*** Given passage Section Begins ***

Why I Still Believe in the Muse — Even in the Age of AI
Image created by Gemini, using this post as a prompt.
Years ago, when I was still a reporter, I had the chance to interview author Ray Bradbury.
I went in ready to talk about books. Instead, we talked about his muse.
Bradbury described inspiration the way you might describe weather — something that shows up whether you’re ready or not. He told me it often arrived in the middle of the night. When it did, he didn’t negotiate with it. He got out of bed, walked into the other room, sat down at his manual typewriter, and started pounding keys before whatever had lit up in his brain had time to fade.
He didn’t wait for perfection. He moved.
I’ve thought about that conversation a lot lately, especially as writers argue about AI.I saw a post recently, either on LinkedIn or Facebook, where a writer said he’d rather shrivel up and die than use AI in his writing.
I understand the reaction. Writing is personal. It’s identity. It’s hours alone with sentences that don’t behave and adorable, annoying puppies that demand attention when you are in the middle of an important thought. It’s sending something into the world and hoping it lands the way you meant it to.
But here’s what keeps tugging at me: The magic was never in Bradbury’s typewriter. It was in his willingness to respond when inspiration arrived. I’m sure other writers have similar stories — a whisper, a shout, an idea that refuses to be ignored.

*** Given passage Section Ends ***
*** Records Section Begins ***

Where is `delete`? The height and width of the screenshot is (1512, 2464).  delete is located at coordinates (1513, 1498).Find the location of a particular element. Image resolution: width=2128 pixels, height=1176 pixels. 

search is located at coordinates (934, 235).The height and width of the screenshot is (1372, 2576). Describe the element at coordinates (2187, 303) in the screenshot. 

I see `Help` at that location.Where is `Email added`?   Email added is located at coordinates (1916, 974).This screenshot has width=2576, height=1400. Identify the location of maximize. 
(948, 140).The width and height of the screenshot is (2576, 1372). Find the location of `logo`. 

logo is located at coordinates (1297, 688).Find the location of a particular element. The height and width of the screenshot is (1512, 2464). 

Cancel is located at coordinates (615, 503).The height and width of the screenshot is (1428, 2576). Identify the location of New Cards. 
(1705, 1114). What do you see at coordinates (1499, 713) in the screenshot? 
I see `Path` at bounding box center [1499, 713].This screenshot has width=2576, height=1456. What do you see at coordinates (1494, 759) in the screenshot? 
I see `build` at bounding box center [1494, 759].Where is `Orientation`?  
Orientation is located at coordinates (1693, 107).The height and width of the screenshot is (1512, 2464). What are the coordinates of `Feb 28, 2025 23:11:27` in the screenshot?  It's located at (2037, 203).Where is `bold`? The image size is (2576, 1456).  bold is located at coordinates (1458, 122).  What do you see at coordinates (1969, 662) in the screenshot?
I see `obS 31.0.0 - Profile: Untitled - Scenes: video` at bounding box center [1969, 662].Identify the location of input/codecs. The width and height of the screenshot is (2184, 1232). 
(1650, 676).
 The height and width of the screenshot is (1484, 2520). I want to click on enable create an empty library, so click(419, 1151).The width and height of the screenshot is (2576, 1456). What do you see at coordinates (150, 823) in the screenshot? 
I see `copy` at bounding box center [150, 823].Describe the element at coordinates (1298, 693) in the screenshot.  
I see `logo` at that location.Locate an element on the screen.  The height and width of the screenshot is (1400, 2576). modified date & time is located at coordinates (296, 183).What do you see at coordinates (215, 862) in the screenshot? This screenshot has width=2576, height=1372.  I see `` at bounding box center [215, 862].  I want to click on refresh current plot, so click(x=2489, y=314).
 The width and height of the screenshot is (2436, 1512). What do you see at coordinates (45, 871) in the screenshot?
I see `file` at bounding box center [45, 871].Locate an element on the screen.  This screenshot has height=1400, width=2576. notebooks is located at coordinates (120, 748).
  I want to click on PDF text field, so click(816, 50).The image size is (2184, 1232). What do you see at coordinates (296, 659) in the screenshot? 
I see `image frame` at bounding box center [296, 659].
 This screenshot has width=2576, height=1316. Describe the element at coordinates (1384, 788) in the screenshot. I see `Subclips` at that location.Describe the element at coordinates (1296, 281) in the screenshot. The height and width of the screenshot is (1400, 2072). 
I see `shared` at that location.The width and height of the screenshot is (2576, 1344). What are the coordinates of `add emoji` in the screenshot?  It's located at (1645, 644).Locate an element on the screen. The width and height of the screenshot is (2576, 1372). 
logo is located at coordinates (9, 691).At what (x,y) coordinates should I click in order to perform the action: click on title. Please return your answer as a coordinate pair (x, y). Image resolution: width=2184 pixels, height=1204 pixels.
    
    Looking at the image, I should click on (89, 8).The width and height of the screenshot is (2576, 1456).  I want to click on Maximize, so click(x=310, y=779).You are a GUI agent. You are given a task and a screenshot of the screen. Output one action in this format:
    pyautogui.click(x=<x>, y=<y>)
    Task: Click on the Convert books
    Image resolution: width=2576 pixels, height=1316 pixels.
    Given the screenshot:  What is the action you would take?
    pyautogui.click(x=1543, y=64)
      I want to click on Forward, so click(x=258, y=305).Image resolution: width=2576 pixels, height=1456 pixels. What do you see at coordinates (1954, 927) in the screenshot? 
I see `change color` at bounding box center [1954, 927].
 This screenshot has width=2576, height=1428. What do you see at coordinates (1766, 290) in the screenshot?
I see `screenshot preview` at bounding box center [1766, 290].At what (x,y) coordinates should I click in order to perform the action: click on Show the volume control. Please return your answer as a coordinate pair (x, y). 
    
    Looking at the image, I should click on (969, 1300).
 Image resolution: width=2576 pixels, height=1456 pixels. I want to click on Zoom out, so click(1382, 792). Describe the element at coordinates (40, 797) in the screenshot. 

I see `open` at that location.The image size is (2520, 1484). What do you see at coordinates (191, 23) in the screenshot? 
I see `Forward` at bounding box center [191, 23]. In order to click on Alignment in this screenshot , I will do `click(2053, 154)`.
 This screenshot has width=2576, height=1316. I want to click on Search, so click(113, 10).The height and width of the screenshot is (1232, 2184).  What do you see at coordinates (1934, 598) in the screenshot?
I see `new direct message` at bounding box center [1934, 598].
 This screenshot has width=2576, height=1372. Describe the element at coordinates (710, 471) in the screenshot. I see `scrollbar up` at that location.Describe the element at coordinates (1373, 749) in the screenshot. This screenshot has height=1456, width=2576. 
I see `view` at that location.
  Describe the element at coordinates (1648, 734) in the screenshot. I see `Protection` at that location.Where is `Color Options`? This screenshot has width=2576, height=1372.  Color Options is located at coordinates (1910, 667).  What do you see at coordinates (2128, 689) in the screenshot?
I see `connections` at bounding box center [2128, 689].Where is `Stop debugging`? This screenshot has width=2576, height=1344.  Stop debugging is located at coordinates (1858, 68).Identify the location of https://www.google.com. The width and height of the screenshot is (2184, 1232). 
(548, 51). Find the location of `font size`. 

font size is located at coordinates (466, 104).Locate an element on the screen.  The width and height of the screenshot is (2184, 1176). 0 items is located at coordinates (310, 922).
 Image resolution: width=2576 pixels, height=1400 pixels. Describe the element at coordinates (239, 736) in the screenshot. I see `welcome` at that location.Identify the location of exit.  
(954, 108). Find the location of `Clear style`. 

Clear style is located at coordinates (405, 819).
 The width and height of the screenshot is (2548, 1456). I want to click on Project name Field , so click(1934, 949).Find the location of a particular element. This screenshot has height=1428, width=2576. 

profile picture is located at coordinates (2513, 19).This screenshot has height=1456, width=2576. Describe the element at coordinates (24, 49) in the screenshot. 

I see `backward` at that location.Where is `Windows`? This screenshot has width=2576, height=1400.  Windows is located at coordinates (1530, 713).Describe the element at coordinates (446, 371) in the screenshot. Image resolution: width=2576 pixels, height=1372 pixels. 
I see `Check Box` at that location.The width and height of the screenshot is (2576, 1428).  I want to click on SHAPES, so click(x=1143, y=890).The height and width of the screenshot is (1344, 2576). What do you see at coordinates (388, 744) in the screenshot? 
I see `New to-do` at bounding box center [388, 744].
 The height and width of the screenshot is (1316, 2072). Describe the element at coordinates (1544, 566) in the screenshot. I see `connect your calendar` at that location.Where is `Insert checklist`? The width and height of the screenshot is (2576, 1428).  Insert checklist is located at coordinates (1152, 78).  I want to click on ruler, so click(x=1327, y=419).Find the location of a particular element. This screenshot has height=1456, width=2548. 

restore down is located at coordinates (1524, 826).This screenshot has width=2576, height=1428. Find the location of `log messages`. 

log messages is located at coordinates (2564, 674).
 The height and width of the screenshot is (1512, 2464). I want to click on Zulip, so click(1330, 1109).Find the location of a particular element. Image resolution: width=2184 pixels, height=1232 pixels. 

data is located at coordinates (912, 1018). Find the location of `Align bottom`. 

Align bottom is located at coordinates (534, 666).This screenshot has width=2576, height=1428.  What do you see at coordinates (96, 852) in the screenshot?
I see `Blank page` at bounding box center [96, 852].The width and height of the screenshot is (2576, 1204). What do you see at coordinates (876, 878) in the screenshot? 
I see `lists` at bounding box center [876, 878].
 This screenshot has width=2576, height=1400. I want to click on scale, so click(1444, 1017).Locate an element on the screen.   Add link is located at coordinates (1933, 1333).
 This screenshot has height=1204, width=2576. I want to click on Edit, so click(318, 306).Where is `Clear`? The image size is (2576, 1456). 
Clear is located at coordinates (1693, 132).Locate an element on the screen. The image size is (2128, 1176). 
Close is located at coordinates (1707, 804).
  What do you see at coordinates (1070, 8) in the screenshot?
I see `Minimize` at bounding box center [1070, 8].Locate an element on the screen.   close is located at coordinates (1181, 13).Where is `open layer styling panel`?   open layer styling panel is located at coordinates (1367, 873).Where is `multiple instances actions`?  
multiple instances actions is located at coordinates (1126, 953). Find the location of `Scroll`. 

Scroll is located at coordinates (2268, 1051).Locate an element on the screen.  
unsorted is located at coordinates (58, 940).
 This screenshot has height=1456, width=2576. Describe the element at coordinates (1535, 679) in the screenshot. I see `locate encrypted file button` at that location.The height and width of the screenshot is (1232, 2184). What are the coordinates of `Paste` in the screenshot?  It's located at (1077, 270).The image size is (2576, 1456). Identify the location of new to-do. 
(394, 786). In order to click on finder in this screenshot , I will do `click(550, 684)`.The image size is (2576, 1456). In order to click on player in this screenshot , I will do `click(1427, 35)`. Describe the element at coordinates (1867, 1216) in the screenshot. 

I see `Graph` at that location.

*** Records Section Ends ***

• What to do
a: Rewrite the muse essay from "Years ago, when" to "about his muse.", substituting "journalist" for "reporter".
b: Based on the muse essay, mark each statement yes or no and quote the words that decide it: (i) Bradbury wrote on a manual typewriter. (ii) The interview centered on books. (iii) The writer's post against AI appeared on Twitter.
c: According to the muse essay, when did Bradbury say inspiration often arrived?

• Expected outputs
a:
Years ago, when I was still a journalist, I had the chance to interview author Ray Bradbury.
I went in ready to talk about books. Instead, we talked about his muse.

b:
(i) Yes: "sat down at his manual typewriter"
(ii) No: "Instead, we talked about his muse."
(iii) No: "either on LinkedIn or Facebook"

c: In the middle of the night.